— WHAT YOU SHOULD DO —
Lines with the word "year" in them are the ones to copy from the records.

— SOURCE INFORMATION —
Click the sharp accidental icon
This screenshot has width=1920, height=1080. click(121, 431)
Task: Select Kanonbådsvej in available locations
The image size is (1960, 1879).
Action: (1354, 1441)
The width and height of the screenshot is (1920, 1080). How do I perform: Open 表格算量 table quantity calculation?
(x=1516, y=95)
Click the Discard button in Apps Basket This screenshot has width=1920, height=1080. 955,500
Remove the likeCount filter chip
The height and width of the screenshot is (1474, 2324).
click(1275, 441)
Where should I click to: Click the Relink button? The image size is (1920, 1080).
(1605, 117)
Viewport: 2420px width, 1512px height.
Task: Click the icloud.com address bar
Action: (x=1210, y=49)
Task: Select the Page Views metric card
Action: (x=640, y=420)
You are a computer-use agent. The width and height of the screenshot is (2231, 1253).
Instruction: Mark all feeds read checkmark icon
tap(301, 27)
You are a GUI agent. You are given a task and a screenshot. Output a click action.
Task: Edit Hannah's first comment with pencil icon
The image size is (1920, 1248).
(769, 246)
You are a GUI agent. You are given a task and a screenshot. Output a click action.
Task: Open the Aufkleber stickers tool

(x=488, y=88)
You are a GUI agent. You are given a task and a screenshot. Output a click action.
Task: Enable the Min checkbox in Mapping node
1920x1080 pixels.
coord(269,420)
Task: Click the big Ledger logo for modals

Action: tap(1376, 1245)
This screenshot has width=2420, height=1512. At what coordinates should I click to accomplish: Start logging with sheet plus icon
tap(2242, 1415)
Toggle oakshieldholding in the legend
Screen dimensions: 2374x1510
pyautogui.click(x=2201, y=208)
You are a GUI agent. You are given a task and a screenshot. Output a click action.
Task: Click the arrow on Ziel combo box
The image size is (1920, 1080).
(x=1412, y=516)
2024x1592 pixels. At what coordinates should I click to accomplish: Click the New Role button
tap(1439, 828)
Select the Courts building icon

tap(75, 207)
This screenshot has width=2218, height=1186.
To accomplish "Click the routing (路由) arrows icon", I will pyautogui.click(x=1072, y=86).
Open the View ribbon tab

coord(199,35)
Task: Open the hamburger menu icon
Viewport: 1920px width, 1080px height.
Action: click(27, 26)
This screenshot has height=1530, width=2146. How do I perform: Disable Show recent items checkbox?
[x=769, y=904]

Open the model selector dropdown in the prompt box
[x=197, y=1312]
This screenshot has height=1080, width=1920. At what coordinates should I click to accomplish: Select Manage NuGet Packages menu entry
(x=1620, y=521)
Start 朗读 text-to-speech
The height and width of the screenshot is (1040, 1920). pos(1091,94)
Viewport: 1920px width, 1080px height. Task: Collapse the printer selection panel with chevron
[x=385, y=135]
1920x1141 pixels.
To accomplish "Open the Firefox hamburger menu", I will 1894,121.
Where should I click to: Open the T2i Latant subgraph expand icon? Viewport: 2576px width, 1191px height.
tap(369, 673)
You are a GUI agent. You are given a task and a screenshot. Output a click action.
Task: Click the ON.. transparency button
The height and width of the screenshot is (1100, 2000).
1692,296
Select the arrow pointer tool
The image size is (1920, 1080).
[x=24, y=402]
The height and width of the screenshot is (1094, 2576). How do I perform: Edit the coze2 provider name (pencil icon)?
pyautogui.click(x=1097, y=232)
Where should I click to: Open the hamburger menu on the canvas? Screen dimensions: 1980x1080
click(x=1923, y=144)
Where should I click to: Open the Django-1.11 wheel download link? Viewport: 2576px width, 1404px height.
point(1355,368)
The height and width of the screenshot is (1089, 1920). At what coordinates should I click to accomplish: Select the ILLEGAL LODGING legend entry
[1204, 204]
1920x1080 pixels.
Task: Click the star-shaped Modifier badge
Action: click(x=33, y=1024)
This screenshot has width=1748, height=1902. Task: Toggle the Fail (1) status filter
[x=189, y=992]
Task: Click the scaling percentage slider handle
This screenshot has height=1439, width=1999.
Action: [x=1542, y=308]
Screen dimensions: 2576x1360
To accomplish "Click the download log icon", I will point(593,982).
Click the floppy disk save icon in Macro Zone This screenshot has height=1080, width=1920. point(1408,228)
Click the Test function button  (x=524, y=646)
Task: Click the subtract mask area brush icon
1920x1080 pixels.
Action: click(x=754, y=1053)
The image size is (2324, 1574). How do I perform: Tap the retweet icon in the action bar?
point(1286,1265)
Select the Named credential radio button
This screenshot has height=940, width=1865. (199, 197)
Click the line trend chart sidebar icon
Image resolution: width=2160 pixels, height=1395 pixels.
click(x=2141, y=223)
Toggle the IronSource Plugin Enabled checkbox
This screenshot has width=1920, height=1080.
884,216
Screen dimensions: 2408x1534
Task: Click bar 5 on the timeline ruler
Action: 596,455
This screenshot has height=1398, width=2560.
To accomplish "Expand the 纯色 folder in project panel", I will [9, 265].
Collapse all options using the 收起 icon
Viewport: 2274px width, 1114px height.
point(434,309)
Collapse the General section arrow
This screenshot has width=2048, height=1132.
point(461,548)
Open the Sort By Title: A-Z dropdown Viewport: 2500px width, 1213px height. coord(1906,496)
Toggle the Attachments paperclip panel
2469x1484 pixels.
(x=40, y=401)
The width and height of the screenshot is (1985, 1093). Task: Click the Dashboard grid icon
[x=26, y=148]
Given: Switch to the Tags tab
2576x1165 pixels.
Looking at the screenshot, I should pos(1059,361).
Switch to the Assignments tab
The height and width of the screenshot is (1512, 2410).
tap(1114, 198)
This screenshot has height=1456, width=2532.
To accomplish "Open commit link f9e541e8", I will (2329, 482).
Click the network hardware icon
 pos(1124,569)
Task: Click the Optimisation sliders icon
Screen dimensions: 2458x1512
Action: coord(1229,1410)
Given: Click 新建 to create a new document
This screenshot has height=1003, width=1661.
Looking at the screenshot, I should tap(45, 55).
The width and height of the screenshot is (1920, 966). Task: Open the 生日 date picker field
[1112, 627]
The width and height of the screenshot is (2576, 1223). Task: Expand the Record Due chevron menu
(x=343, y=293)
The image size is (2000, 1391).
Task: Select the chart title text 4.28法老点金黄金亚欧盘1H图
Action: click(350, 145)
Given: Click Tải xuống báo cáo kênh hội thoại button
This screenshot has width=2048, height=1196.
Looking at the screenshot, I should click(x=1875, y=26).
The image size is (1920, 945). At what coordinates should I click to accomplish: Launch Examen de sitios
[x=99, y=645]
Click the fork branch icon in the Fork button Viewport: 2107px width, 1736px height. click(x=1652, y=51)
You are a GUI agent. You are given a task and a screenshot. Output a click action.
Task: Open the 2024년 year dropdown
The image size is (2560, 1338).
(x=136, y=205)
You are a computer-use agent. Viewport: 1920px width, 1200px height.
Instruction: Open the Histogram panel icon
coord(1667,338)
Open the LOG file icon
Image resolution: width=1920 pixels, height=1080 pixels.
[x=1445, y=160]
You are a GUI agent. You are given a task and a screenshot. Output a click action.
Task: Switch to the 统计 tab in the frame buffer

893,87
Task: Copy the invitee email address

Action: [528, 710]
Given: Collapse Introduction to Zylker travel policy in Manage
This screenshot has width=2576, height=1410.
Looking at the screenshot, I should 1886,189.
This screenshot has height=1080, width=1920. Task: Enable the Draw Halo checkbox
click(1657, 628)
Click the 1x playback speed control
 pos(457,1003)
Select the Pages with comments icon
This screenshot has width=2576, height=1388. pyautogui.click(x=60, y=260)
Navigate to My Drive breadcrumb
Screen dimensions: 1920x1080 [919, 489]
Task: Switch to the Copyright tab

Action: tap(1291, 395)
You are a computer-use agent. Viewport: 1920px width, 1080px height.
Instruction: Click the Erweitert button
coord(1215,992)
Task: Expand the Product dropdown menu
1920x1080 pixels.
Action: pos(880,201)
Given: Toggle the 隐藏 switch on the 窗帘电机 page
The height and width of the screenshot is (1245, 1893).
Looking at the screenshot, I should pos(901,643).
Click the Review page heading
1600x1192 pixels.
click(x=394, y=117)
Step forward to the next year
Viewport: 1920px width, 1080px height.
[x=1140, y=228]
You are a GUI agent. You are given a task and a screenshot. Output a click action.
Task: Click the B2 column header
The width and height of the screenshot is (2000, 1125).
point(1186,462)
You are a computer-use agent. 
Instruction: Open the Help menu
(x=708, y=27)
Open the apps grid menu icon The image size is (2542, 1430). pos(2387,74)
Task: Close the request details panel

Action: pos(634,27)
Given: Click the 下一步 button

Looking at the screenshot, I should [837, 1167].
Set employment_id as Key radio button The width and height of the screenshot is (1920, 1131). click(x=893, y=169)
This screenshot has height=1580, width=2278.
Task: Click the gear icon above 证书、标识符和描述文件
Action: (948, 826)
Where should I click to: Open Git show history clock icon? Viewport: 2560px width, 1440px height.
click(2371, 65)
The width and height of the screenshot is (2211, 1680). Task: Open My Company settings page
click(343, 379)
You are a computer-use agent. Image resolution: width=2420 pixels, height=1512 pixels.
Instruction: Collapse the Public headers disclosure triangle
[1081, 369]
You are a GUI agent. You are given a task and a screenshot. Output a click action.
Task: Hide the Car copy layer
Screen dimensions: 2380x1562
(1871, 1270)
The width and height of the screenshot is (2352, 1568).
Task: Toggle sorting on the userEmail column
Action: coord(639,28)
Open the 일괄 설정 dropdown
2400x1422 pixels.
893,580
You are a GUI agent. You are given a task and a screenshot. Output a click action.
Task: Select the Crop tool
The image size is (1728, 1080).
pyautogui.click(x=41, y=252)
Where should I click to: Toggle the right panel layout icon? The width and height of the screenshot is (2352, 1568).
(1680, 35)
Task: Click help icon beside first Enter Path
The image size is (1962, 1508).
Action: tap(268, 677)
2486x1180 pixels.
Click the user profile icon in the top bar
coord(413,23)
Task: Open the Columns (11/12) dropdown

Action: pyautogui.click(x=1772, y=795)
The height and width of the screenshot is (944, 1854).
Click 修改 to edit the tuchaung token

— SOLUTION FOR THIS TASK —
Task: Open the 2024년 year dropdown
Step forward to the next year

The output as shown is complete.